Mobility

https://github.com/INGEOTEC/text_models/actions/workflows/test.yaml/badge.svg https://badge.fury.io/py/text-models.svg https://coveralls.io/repos/github/INGEOTEC/text_models/badge.svg?branch=develop https://dev.azure.com/conda-forge/feedstock-builds/_apis/build/status/text_models-feedstock?branchName=main https://img.shields.io/conda/vn/conda-forge/text_models.svg https://img.shields.io/conda/pn/conda-forge/text_models.svg Documentation Status https://colab.research.google.com/assets/colab-badge.svg

This module deals with the process of measuring human mobility through Twitter’s data. It processes the information provided by Twitter and provides the displacement in different ways, such as the number of travels in an origin-destination matrix, the overall mobility, and the outward mobility.

To illustrate the library’s use, let us produce mobility plots on the period contemplating from February 15, 2020, to July 12, 2020. The following code retrieved the mobility information on the specified period.

>>> from text_models import Mobility
>>> start = dict(year=2020, month=7, day=12)
>>> end = dict(year=2020, month=2, day=15)
>>> mob = Mobility(start, end=end)

Let us start presenting mobility as the number of travels in Mexico, Canada, and Saudi Arabia. The following code computes the mobility in all the countries. The first line counts the trips that occurred within the country as well as the inward and outward movement. The information is arranged in a DataFrame or a dictionary, depending on whether the pandas’ flag is activated. The second line generates the plot for the countries of interest, i.e., Mexico (MX), Canada (CA), Saudi Arabia (SA).

>>> data = mob.overall(pandas=True)
>>> data[["MX", "CA", "SA"]].plot()
_images/mx-ca-sa.png

An approach to transforming the mobility information from a number of trips into a percentage is by using a baseline period. The baseline statistics can be computed using different procedures; one uses the weekday, and the other uses a clustering algorithm, particularly k-means. The text_models library has two classes; one computes the percentage using weekday information, namely text_models.place.MobilityWeekday, and the other using a clustering algorithm, i.e., text_models.place.MobilityCluster. The following code computes the percentage using the weekday information; the code is similar to the one used to produce the previous figure being the only difference the class used.

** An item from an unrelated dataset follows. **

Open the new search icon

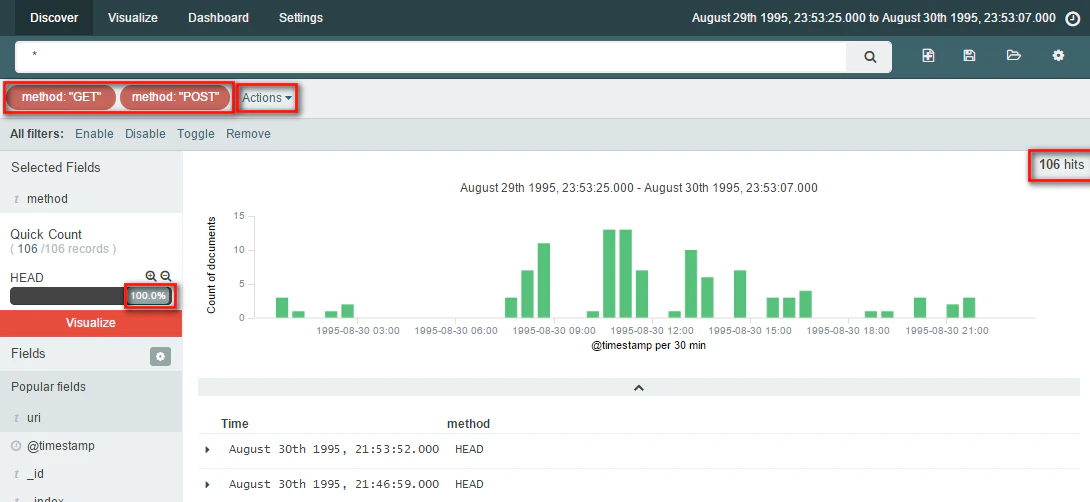point(928,56)
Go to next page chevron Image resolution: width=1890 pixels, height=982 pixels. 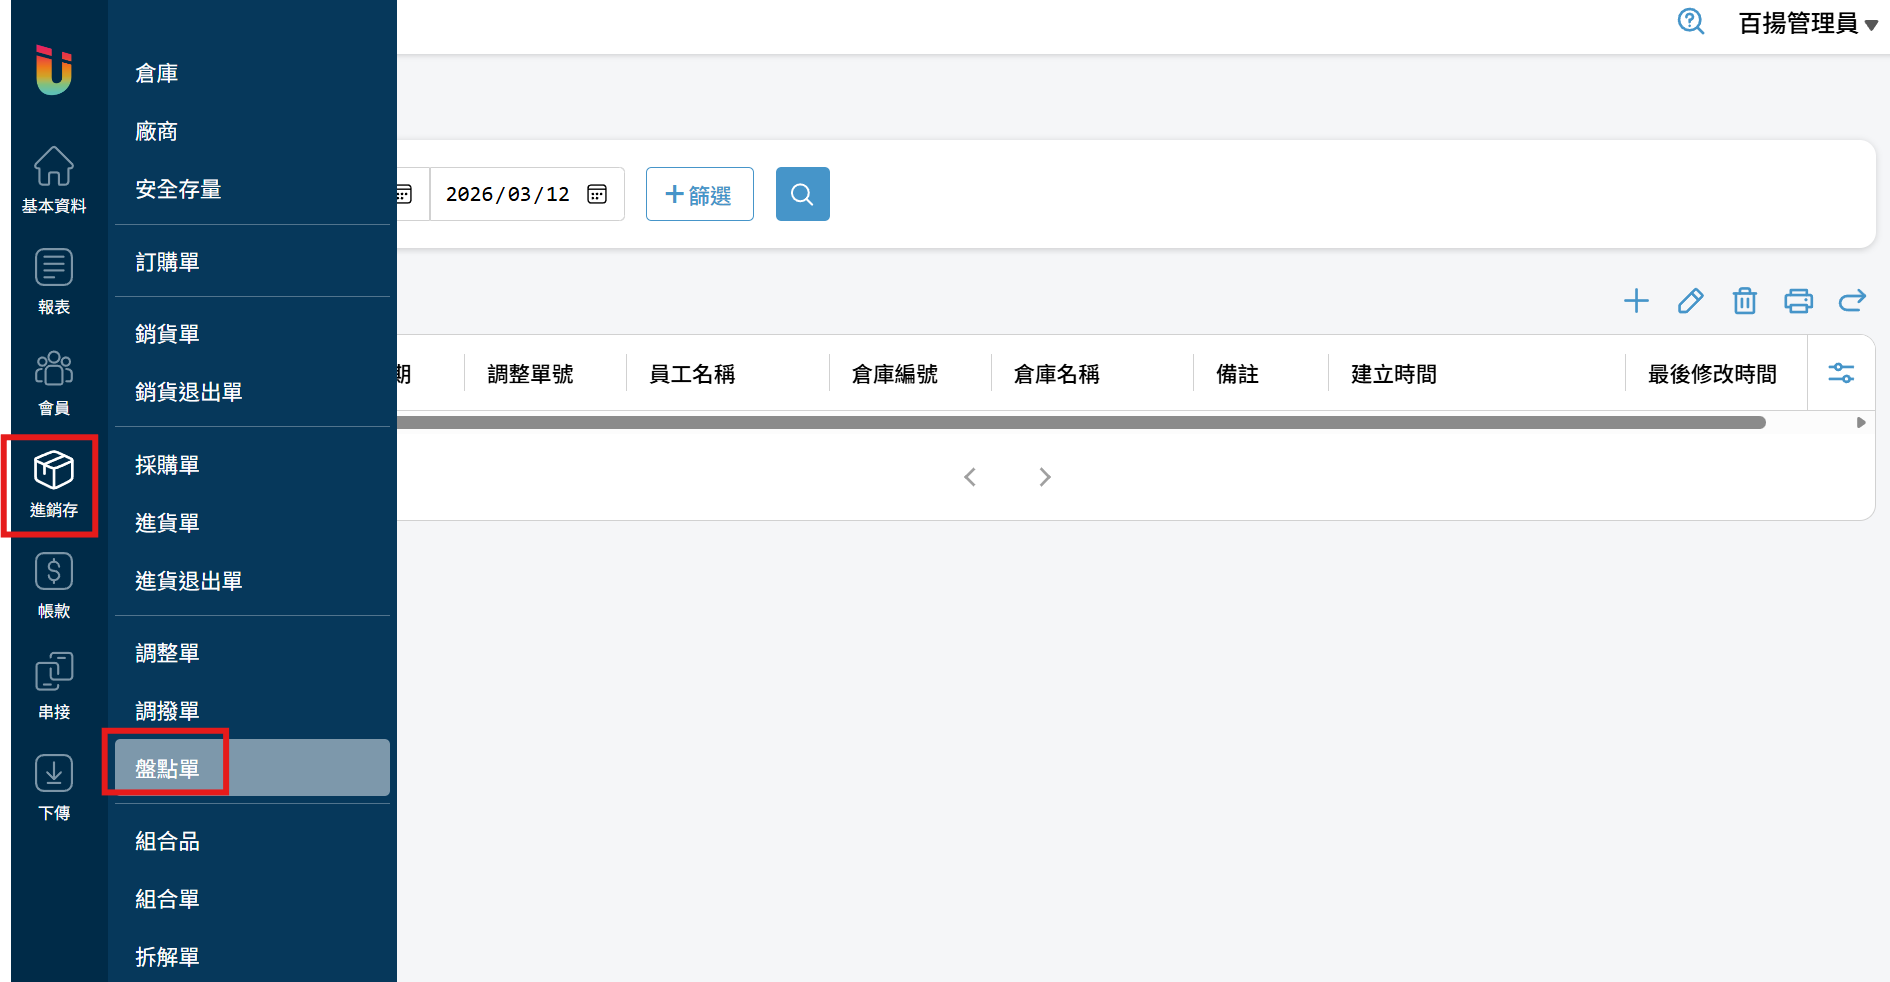tap(1045, 477)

>>> from text_models import MobilityWeekday
>>> mob = MobilityWeekday(start, end=end)
>>> data = mob.overall(pandas=True)
>>> data[["MX", "CA", "SA"]].plot()
_images/mx-ca-sa-perc.png

So far, we have seen a procedure to compute the mobility using the number of travels and the percentage in different countries. In order to complement the approach, let us compute the mobility between Mexico’s states. The code is similar to the one used in the previous examples, being the difference that one needs to provide a function (argument level) that transforms the landmark identifier into a state identifier and filters the landmarks that do not correspond to Mexico.

>>> data = mob.overall(level=lambda x: mob.state(x) if x[:3] == "MX:" else None, pandas=True)

Let us create a heat map to represent the mobility of all states into one figure. The first step is to resample the information to present average mobility in a week. Then, the mobility information is transposed to represent the states as rows and the weeks as columns.

>>> dd = data.resample("W").mean()
>>> unico = dd.T
>>> index = unico.index.to_numpy()
>>> columns = unico.columns
>>> unico = unico.to_numpy()

In order to write the state name instead of the identifier, we use the following class.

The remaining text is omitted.